Title: Trade-offs in resource constrained machine learning systems

 

Speaker:  Volkan Cevher

Professor

Ecole Polytechnique Federale de Lausanne.


Bio: Volkan Cevher received the B.Sc. (valedictorian) in electrical engineering from Bilkent University in Ankara, Turkey, in 1999 and the Ph.D. in electrical and computer engineering from the Georgia Institute of Technology in Atlanta, GA in 2005. He was a Research Scientist with the University of Maryland, College Park from 2006-2007 and also with Rice University in Houston, TX, from 2008-2009. Currently, he is an Associate Professor at the Swiss Federal Institute of Technology Lausanne and a Faculty Fellow in the Electrical and Computer Engineering Department at Rice University. His research interests include signal processing theory, machine learning, convex optimization, and information theory. Dr. Cevher was the recipient of the IEEE Signal Processing Society Best Paper Award in 2016, a Best Paper Award at CAMSAP in 2015, a Best Paper Award at SPARS in 2009, and an ERC CG in 2016 as well as an ERC StG in 2011.

 Abstract: Massive data poses a fundamental challenge to learning algorithms, which is captured by the following computational dogma: the running time of an algorithm increases with the size of its input data. The available computational power, however, is growing slowly relative to data sizes. Hence, large-scale machine learning problems of interest require increasingly more time to solve.

Our research demonstrates that this dogma is false in general, and supports an emerging perspective in computation: data should be treated as a resource that can be traded off with other resources, such as running time. For data acquisition and communications, we have also shown related sampling, energy, and circuit area trade-offs.

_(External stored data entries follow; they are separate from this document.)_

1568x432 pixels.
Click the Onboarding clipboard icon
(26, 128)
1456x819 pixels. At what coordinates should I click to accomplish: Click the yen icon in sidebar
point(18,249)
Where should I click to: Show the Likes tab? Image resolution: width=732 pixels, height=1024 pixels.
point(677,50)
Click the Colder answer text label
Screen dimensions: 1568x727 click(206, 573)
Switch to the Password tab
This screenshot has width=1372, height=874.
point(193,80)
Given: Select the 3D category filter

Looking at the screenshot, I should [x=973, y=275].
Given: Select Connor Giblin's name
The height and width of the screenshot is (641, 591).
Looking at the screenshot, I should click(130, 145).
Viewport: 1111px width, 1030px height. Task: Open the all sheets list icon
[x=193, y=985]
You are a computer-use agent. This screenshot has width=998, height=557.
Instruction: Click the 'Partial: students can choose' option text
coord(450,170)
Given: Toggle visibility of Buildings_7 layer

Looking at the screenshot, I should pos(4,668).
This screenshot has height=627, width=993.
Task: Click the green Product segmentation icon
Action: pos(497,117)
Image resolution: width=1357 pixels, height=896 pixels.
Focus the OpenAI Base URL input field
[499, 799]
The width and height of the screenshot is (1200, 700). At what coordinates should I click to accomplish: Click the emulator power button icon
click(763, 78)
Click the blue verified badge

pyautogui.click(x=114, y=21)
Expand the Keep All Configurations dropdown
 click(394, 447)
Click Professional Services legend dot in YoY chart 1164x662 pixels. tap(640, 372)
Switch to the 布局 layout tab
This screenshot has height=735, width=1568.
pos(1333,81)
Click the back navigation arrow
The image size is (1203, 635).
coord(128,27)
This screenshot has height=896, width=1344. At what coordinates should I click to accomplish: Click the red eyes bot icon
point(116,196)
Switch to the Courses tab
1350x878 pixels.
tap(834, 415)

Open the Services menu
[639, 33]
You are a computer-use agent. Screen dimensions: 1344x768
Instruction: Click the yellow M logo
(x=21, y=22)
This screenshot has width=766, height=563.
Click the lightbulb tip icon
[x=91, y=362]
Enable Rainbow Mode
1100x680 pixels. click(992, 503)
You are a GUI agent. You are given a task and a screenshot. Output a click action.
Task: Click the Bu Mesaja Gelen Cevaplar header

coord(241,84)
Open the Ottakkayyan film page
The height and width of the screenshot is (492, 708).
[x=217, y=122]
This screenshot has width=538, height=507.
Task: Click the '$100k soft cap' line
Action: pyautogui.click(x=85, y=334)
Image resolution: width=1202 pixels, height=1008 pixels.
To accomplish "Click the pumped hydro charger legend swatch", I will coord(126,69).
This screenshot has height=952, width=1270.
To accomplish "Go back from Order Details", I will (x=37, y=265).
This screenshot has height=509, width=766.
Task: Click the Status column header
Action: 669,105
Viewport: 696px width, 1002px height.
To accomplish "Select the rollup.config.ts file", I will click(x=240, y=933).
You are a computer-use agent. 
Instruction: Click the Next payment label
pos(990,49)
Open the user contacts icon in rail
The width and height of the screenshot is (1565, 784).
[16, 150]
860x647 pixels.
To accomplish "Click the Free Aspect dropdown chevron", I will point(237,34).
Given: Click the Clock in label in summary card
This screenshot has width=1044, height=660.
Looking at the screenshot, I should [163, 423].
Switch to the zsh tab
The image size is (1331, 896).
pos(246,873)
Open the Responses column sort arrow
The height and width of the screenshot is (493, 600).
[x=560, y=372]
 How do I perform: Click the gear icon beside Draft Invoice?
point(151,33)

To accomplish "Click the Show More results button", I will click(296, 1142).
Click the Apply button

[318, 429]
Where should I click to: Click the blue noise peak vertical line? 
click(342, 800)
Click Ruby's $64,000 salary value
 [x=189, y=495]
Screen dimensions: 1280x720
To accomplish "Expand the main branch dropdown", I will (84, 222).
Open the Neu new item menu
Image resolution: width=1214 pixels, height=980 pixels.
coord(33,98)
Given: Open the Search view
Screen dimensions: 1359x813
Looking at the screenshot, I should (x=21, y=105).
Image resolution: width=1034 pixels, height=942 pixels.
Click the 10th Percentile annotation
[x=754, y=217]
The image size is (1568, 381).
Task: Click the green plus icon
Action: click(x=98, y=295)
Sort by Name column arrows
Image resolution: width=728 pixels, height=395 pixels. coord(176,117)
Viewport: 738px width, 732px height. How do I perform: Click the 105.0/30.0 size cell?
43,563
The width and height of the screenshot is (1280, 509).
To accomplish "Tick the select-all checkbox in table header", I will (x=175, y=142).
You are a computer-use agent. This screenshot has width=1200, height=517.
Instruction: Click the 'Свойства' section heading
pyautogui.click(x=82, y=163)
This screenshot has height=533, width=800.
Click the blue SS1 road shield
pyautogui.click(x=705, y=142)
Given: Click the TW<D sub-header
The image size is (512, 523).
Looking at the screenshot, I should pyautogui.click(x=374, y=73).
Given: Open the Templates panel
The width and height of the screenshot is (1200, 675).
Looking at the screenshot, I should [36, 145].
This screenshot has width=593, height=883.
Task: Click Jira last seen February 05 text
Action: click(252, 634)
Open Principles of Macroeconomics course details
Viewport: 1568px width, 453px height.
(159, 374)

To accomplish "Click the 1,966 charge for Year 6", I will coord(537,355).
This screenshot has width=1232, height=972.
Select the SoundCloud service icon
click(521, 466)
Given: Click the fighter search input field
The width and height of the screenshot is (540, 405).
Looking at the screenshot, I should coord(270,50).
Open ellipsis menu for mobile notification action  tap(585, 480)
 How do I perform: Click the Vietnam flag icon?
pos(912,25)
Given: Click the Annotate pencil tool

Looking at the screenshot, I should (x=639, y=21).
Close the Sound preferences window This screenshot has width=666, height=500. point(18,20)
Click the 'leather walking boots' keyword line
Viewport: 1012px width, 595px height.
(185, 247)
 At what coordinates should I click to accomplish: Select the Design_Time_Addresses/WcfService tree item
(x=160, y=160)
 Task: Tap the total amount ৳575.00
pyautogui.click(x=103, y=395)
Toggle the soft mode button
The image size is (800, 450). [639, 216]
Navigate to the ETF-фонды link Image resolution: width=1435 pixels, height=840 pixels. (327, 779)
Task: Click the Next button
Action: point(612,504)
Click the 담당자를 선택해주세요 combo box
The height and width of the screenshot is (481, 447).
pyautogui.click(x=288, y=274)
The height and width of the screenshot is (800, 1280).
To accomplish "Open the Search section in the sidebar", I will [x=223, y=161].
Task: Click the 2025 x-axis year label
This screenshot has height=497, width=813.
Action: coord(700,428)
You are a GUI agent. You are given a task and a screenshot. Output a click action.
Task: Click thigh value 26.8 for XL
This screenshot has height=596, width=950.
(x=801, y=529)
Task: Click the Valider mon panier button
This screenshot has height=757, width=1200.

This talk will summarize our work confronting these challenges by building on the new mathematical foundations on how we generate data via sampling, how we set up learning objectives that govern our fundamental goals, and how we optimize these goals to obtain solutions and to make optimal decisions. We then demonstrate task-specific, end-to-end trade-offs (e.g., samples, power, computation, storage, and statistical precision) in broad domains.